100th object in series to be chosen by public


Sign of the times: Anglo Irish logo re-emerges as museum piece

IT PROBABLY cost no more than a few hundred euro to erect but it cost the State €29.3 billion before it was taken down again.

The Anglo Irish Bank sign, which adorned its headquarters on St Stephen’s Green, Dublin, is now a museum piece.

It is one of 10 objects on display at the National Museum of Ireland in Collins Barracks.

It is part of The Irish Times’ “History of Ireland in 100 Objects” series.

Some 99 objects have already been chosen and the public has been asked to choose the last one from a list of 10 modern day symbols of Ireland.

The other symbols include: the Riverdance costumes worn by Michael Flatley and Jean Butler in 1994; a pair of Katie Taylor’s boxing gloves; a patio heater symbolising both the smoking ban and the Celtic Tiger habit of decking; a euro calculator; a hospital trolley; and a decommissioned AK47.
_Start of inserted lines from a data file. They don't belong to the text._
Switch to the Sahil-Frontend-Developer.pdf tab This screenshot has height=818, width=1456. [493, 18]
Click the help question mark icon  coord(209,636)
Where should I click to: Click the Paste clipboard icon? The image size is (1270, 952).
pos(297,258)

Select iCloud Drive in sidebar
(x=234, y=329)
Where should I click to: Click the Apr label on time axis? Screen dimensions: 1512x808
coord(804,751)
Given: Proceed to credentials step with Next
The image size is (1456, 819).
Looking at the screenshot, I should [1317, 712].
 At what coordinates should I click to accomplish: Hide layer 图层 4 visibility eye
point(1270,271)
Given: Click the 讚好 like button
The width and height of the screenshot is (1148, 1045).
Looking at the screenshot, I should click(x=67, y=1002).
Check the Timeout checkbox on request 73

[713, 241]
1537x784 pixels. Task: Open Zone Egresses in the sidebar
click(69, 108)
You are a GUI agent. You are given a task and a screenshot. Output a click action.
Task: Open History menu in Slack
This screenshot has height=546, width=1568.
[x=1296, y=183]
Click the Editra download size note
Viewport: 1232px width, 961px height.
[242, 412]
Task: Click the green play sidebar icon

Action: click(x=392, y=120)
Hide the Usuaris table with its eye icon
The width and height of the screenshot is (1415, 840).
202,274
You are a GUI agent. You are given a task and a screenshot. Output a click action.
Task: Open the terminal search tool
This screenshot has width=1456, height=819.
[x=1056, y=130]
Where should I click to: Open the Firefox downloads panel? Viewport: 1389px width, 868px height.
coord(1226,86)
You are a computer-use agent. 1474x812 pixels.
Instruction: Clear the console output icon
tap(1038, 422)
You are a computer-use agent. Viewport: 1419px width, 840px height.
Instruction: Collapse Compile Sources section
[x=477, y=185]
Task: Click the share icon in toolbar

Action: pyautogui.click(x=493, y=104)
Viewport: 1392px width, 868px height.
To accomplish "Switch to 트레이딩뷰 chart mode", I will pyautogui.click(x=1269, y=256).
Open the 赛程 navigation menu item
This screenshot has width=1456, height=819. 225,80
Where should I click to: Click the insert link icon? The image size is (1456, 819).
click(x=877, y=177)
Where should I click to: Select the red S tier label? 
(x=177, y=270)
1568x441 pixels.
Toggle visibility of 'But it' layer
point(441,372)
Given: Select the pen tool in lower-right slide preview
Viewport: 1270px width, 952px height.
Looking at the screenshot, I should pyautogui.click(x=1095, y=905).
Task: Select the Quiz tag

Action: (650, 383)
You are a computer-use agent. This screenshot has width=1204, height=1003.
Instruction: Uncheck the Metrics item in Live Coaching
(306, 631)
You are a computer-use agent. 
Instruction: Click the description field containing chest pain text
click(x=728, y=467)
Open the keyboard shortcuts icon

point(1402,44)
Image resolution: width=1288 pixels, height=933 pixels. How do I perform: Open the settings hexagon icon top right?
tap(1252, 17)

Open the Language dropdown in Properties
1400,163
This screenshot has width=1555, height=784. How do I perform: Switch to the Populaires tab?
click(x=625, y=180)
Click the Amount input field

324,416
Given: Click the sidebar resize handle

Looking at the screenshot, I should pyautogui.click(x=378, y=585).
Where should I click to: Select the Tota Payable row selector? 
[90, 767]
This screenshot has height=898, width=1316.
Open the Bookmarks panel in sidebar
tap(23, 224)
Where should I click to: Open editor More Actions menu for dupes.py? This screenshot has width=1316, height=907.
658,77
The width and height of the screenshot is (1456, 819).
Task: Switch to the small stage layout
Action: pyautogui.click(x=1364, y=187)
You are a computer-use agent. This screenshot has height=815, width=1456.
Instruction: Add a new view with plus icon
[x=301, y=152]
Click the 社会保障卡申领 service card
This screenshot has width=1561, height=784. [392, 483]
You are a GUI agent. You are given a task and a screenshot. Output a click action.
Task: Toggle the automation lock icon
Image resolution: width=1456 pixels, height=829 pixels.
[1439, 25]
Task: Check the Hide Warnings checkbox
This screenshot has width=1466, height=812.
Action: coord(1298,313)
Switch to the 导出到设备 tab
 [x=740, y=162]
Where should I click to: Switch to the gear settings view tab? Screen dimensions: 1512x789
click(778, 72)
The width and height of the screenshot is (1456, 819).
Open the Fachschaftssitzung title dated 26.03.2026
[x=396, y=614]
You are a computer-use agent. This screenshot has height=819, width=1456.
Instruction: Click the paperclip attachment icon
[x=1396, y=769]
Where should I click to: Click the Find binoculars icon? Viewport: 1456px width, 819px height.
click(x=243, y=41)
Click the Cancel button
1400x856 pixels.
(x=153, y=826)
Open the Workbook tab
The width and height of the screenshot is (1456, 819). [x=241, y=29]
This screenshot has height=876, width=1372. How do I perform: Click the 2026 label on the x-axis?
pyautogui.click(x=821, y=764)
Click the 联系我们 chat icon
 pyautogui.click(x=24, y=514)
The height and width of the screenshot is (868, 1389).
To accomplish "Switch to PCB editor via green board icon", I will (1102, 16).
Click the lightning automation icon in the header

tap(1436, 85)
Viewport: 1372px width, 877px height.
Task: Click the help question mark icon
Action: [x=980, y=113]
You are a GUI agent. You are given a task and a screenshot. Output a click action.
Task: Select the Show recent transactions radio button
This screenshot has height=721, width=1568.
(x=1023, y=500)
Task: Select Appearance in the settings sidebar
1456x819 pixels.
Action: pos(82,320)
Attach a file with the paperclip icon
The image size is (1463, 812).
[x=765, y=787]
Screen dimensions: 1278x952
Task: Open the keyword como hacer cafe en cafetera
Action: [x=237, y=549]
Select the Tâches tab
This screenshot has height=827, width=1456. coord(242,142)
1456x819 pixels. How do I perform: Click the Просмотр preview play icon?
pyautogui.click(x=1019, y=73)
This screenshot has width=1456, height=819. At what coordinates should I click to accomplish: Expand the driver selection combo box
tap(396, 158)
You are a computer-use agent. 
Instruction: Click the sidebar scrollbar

The Anglo Irish Bank sign was taken down in April last year. It was stored in the old bank vaults and now belongs to the Irish Bank Resolution Corporation (IBRC), which has lent it to Collins Barracks for the duration of the exhibition.

The sign is smaller than one might expect. It is made of a cheap alloy and is hollow to the touch.

It is protected by security cameras, partly because people might want to steal it or even deface it, given the anger that is around.

“We’ll see what happens. People could be a little wound up seeing it,” said Lar Joye, a curator at the museum.

“We wrote to the IBRC asking them if we could borrow it and they were very keen that we take it.”

It could end up being a permanent exhibit at the Irish Museum of Modern Art, which already has some of the most valuable parts of Anglo’s former art collection.

The exhibition will run until Sunday, December 2nd.

Visitors can vote in person at the museum or online at 100objects.ie.

Votes can be cast up to midnight on Sunday, November 18th.

All 100 objects will be published in book form by the Royal Irish Academy in association with the National Museum of Ireland and The Irish Times in March next year.